The Norman Transcript

Local news

April 14, 2008

Commissioners approve agreement with tribe

Transcript Staff Writer

Cleveland County Commissioners Monday approved a mutual support road agreement with the Absentee Shawnee Tribe of Oklahoma Indian Reservation Road Inventory.

Commissioner Rod Cleveland said this is the first time the county has been able to take advantage of the mutual road agreement for section line roads.

"This has never been done before," Cleveland said. There is up to $500,000 in the Indian Reserve Roads Inventory for construction and the rebuilding of roads, he said.

There is additional funding for bridges, he added.

"We have to take advantage of every opportunity. The county gets only 20 percent funding for roads and we need to encourage the state to get counties more road funding," Cleveland said.

Ingrid Boone, who lives east and south of the new jail site at 24th Avenue NW and Franklin Road, addressed the board about her concerns with flooding in the Little River. She brought photos of the high water from last Wednesday's rain.

She told commissioners she has spent hundreds of hours and hundreds of dollars cleaning the creek because every time it rains, her house gets flooded. She is concerned about 28 more acres of concrete, she said.

"We joke, you can't spit into it without it running over," Boone said.

She also said, "The city decided 15 years or so ago they would not issue any new building permits between 77 and 12th Avenue ever.
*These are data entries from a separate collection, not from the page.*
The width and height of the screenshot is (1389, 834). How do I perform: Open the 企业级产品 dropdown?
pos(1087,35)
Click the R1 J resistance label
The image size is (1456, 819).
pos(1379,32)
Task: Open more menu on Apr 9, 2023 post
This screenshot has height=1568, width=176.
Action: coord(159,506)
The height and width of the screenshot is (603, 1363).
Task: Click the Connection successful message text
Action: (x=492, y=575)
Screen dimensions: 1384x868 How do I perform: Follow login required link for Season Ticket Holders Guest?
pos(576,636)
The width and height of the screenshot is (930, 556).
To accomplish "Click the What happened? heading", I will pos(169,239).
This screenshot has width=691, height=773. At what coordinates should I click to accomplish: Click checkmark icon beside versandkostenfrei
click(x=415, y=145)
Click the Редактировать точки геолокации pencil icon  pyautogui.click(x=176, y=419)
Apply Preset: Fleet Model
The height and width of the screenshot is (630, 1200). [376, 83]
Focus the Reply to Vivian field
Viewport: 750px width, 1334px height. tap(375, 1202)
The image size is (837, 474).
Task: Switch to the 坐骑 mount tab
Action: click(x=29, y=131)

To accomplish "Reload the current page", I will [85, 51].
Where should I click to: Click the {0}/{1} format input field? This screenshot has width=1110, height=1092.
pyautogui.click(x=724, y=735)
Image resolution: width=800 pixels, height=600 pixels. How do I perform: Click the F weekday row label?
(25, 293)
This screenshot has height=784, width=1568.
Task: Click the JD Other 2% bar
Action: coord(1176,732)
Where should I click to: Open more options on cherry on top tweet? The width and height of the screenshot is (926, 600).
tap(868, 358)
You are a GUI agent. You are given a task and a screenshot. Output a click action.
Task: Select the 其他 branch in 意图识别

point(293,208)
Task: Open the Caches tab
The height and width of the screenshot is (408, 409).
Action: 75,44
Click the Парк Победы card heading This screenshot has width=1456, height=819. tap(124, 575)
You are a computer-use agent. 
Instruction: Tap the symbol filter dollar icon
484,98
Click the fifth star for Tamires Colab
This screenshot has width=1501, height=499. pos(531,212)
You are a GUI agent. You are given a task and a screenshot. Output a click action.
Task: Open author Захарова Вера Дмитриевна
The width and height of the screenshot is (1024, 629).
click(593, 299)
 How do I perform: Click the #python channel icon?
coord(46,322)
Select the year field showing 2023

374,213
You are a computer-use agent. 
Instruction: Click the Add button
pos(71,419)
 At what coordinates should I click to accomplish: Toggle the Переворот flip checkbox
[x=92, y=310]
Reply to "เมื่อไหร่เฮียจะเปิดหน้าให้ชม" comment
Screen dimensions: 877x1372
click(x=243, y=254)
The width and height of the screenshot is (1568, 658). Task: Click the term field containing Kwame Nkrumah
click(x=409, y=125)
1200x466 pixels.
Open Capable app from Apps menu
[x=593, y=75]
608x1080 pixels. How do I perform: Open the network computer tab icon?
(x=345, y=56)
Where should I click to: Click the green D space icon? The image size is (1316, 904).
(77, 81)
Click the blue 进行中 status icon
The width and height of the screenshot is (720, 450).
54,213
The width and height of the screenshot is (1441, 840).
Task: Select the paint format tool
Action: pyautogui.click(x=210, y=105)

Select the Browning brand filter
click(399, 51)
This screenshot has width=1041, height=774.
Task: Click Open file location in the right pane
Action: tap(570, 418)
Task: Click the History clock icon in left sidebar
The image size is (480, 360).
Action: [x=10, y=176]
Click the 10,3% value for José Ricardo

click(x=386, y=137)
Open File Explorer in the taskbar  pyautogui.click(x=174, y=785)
Now there is a New Life and Second Chance."

Chairman George Skinner assured that they wouldn't add to the problem.

Commissioner Rusty Sullivan said the county is working with a civil engineering firm, the City of Norman and FEMA and they were "addressing all those concerns."

There were an average of 185 inmates in the county jail for the week of April 1-8 with 15 of those housed at other facilities, Lt. Ed Miller reported to the commissioners. Bookings for the week were up from 165 to 180 for the same week in 2007, he said.

Skinner told Miller the state health department jail inspection last week was the best "we ever had. I congratulate you."